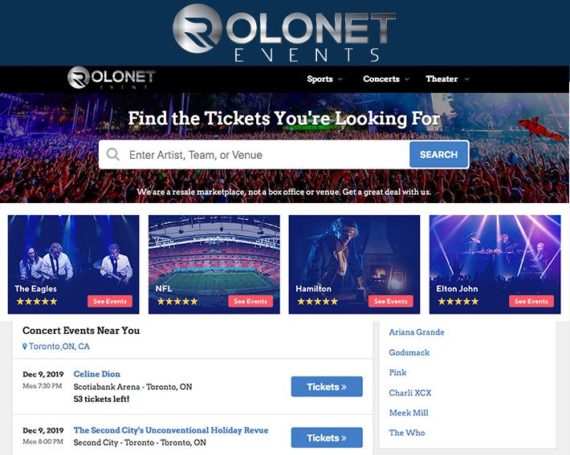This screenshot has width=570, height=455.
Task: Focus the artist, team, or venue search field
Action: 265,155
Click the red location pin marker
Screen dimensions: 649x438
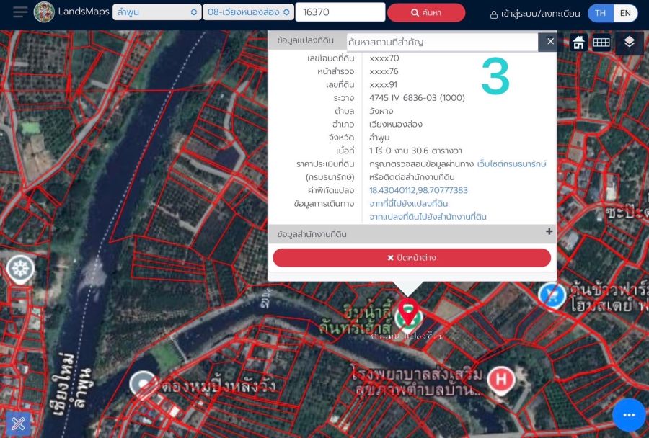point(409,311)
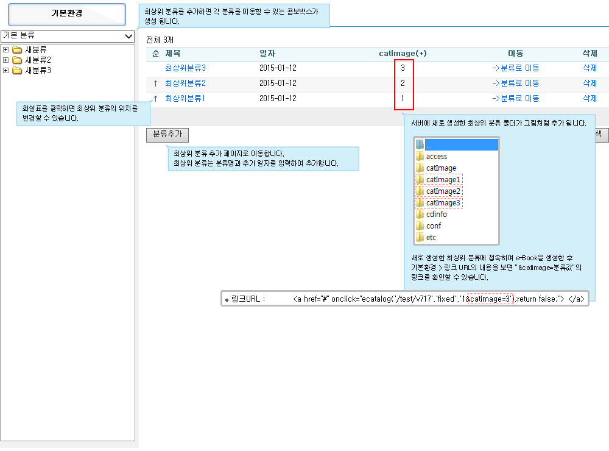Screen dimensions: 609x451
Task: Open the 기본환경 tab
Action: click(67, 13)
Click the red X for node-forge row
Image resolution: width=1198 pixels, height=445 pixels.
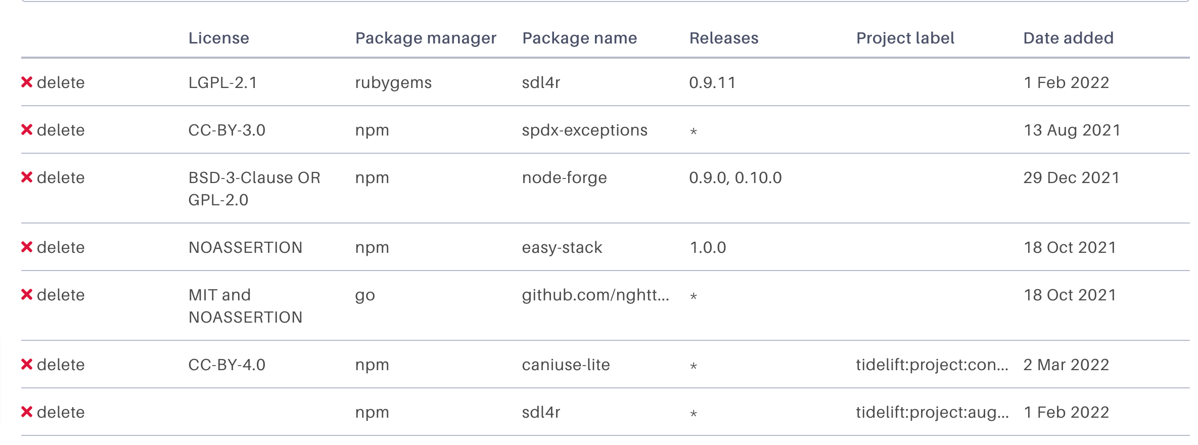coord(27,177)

-- -- --

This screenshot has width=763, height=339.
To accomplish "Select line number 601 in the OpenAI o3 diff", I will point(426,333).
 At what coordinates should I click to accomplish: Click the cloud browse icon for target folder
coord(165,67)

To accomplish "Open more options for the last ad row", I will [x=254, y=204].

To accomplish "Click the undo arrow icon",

-- -- --

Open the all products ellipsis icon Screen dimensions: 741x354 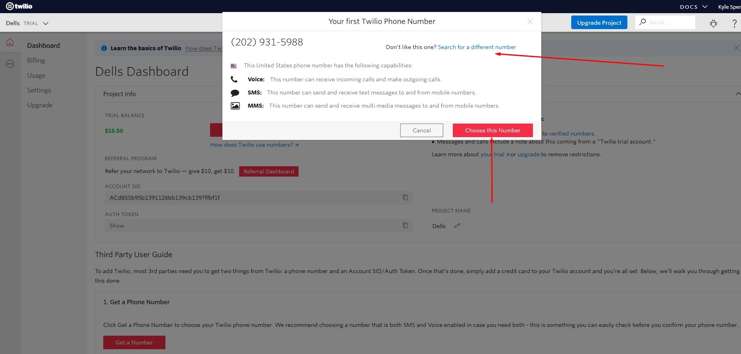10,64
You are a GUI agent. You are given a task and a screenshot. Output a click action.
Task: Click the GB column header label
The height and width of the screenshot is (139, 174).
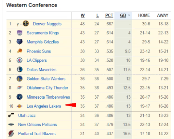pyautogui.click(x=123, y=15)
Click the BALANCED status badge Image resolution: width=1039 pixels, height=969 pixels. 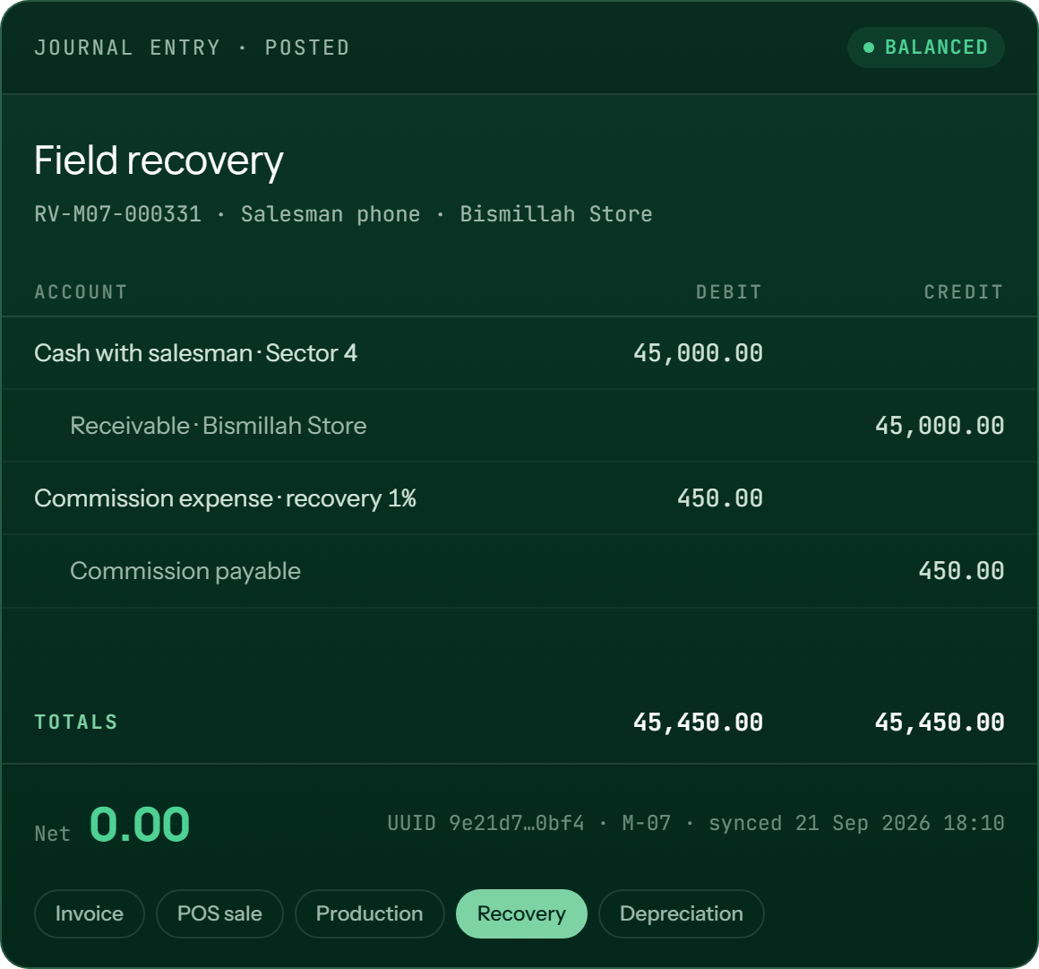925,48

-- -- --

THE PROBLEM ->
Where a line in the records above includes the string "will", show it.

RESPONSE TO THE TASK ->
To accomplish "Select line number 601 in the OpenAI o3 diff", I will point(426,333).
To accomplish "Open more options for the last ad row", I will [x=254, y=204].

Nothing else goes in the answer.